● **Work task**
Go through the records below and write each one out again unchanged.

● **Provided data**
──────

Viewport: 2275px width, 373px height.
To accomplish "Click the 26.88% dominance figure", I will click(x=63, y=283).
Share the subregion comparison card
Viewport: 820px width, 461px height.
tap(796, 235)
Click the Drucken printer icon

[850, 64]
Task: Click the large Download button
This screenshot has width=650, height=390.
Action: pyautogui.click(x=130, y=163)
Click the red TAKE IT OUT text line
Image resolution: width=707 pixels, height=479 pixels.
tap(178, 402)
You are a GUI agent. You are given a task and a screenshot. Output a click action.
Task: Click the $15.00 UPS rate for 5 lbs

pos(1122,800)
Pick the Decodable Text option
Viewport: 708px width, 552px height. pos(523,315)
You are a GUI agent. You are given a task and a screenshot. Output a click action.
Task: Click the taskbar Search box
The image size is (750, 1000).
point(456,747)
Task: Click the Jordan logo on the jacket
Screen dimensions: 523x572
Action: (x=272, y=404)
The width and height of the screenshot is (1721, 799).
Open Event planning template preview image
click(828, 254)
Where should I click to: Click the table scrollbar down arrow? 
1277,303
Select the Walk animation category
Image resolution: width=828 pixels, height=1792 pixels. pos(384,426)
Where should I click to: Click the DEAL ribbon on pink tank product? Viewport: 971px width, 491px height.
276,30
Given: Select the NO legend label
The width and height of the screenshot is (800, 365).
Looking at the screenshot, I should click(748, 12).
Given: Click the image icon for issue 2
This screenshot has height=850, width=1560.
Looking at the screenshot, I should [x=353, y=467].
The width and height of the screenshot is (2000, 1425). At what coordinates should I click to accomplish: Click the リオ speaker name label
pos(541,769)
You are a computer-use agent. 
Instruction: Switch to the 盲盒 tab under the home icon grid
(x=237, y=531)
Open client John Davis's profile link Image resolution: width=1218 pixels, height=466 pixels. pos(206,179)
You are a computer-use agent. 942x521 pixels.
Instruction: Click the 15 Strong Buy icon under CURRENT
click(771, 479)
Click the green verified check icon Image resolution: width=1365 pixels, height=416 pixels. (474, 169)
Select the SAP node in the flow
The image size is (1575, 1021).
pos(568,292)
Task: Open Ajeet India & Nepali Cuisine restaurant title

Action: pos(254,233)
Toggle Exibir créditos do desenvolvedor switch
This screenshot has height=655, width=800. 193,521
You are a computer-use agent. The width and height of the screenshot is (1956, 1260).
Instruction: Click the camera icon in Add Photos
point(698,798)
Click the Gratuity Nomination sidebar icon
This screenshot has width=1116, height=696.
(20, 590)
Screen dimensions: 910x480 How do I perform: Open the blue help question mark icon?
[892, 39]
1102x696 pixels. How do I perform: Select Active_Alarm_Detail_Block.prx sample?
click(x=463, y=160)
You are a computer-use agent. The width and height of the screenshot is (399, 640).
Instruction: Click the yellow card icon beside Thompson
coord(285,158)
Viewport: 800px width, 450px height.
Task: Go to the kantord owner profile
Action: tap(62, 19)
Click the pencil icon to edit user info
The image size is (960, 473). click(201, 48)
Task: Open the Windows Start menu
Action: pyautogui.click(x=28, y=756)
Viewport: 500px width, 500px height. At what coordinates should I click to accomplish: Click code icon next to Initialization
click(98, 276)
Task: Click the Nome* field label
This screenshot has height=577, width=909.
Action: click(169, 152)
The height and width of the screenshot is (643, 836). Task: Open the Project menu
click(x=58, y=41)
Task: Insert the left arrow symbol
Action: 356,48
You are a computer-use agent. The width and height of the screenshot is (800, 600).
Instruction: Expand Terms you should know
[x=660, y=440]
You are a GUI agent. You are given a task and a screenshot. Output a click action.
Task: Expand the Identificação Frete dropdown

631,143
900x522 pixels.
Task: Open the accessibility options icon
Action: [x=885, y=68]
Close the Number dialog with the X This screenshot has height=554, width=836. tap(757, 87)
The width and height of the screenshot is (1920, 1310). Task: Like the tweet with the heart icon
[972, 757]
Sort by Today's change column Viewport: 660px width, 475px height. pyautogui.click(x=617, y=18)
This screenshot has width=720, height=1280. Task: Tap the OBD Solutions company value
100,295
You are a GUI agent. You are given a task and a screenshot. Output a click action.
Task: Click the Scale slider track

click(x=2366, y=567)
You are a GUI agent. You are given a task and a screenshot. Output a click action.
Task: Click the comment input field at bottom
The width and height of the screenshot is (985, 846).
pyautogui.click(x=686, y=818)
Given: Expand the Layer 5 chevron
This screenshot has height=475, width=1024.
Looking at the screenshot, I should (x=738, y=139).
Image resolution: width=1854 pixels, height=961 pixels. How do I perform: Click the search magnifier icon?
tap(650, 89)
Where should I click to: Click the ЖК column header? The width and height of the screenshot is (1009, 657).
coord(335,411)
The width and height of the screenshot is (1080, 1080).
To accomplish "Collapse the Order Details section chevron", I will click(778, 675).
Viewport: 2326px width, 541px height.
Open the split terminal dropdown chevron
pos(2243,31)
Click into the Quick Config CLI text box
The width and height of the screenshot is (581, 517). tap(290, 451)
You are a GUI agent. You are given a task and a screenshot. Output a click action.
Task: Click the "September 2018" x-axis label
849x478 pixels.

──────

● **Exercise result**
Viewport: 2275px width, 373px height.
To accomplish "Click the 26.88% dominance figure", I will click(x=63, y=283).
Share the subregion comparison card
Viewport: 820px width, 461px height.
tap(796, 235)
Click the Drucken printer icon

[850, 64]
Task: Click the large Download button
This screenshot has width=650, height=390.
Action: pyautogui.click(x=130, y=163)
Click the red TAKE IT OUT text line
Image resolution: width=707 pixels, height=479 pixels.
tap(178, 402)
You are a GUI agent. You are given a task and a screenshot. Output a click action.
Task: Click the $15.00 UPS rate for 5 lbs

pos(1122,800)
Pick the Decodable Text option
Viewport: 708px width, 552px height. pos(523,315)
You are a GUI agent. You are given a task and a screenshot. Output a click action.
Task: Click the taskbar Search box
The image size is (750, 1000).
point(456,747)
Task: Click the Jordan logo on the jacket
Screen dimensions: 523x572
Action: (x=272, y=404)
The width and height of the screenshot is (1721, 799).
Open Event planning template preview image
click(828, 254)
Where should I click to: Click the table scrollbar down arrow? 
1277,303
Select the Walk animation category
Image resolution: width=828 pixels, height=1792 pixels. pos(384,426)
Where should I click to: Click the DEAL ribbon on pink tank product? Viewport: 971px width, 491px height.
276,30
Given: Select the NO legend label
The width and height of the screenshot is (800, 365).
Looking at the screenshot, I should click(748, 12).
Given: Click the image icon for issue 2
This screenshot has height=850, width=1560.
Looking at the screenshot, I should [x=353, y=467].
The width and height of the screenshot is (2000, 1425). At what coordinates should I click to accomplish: Click the リオ speaker name label
pos(541,769)
You are a computer-use agent. 
Instruction: Switch to the 盲盒 tab under the home icon grid
(x=237, y=531)
Open client John Davis's profile link Image resolution: width=1218 pixels, height=466 pixels. pos(206,179)
You are a computer-use agent. 942x521 pixels.
Instruction: Click the 15 Strong Buy icon under CURRENT
click(771, 479)
Click the green verified check icon Image resolution: width=1365 pixels, height=416 pixels. (474, 169)
Select the SAP node in the flow
The image size is (1575, 1021).
pos(568,292)
Task: Open Ajeet India & Nepali Cuisine restaurant title

Action: pos(254,233)
Toggle Exibir créditos do desenvolvedor switch
This screenshot has height=655, width=800. 193,521
You are a computer-use agent. The width and height of the screenshot is (1956, 1260).
Instruction: Click the camera icon in Add Photos
point(698,798)
Click the Gratuity Nomination sidebar icon
This screenshot has width=1116, height=696.
(20, 590)
Screen dimensions: 910x480 How do I perform: Open the blue help question mark icon?
[892, 39]
1102x696 pixels. How do I perform: Select Active_Alarm_Detail_Block.prx sample?
click(x=463, y=160)
You are a computer-use agent. The width and height of the screenshot is (399, 640).
Instruction: Click the yellow card icon beside Thompson
coord(285,158)
Viewport: 800px width, 450px height.
Task: Go to the kantord owner profile
Action: tap(62, 19)
Click the pencil icon to edit user info
The image size is (960, 473). click(201, 48)
Task: Open the Windows Start menu
Action: pyautogui.click(x=28, y=756)
Viewport: 500px width, 500px height. At what coordinates should I click to accomplish: Click code icon next to Initialization
click(98, 276)
Task: Click the Nome* field label
This screenshot has height=577, width=909.
Action: click(169, 152)
The height and width of the screenshot is (643, 836). Task: Open the Project menu
click(x=58, y=41)
Task: Insert the left arrow symbol
Action: 356,48
You are a computer-use agent. The width and height of the screenshot is (800, 600).
Instruction: Expand Terms you should know
[x=660, y=440]
You are a GUI agent. You are given a task and a screenshot. Output a click action.
Task: Expand the Identificação Frete dropdown

631,143
900x522 pixels.
Task: Open the accessibility options icon
Action: [x=885, y=68]
Close the Number dialog with the X This screenshot has height=554, width=836. tap(757, 87)
The width and height of the screenshot is (1920, 1310). Task: Like the tweet with the heart icon
[972, 757]
Sort by Today's change column Viewport: 660px width, 475px height. pyautogui.click(x=617, y=18)
This screenshot has width=720, height=1280. Task: Tap the OBD Solutions company value
100,295
You are a GUI agent. You are given a task and a screenshot. Output a click action.
Task: Click the Scale slider track

click(x=2366, y=567)
You are a GUI agent. You are given a task and a screenshot. Output a click action.
Task: Click the comment input field at bottom
The width and height of the screenshot is (985, 846).
pyautogui.click(x=686, y=818)
Given: Expand the Layer 5 chevron
This screenshot has height=475, width=1024.
Looking at the screenshot, I should (x=738, y=139).
Image resolution: width=1854 pixels, height=961 pixels. How do I perform: Click the search magnifier icon?
tap(650, 89)
Where should I click to: Click the ЖК column header? The width and height of the screenshot is (1009, 657).
coord(335,411)
The width and height of the screenshot is (1080, 1080).
To accomplish "Collapse the Order Details section chevron", I will click(778, 675).
Viewport: 2326px width, 541px height.
Open the split terminal dropdown chevron
pos(2243,31)
Click into the Quick Config CLI text box
The width and height of the screenshot is (581, 517). tap(290, 451)
You are a GUI agent. You are given a task and a screenshot. Output a click action.
Task: Click the "September 2018" x-axis label
849x478 pixels.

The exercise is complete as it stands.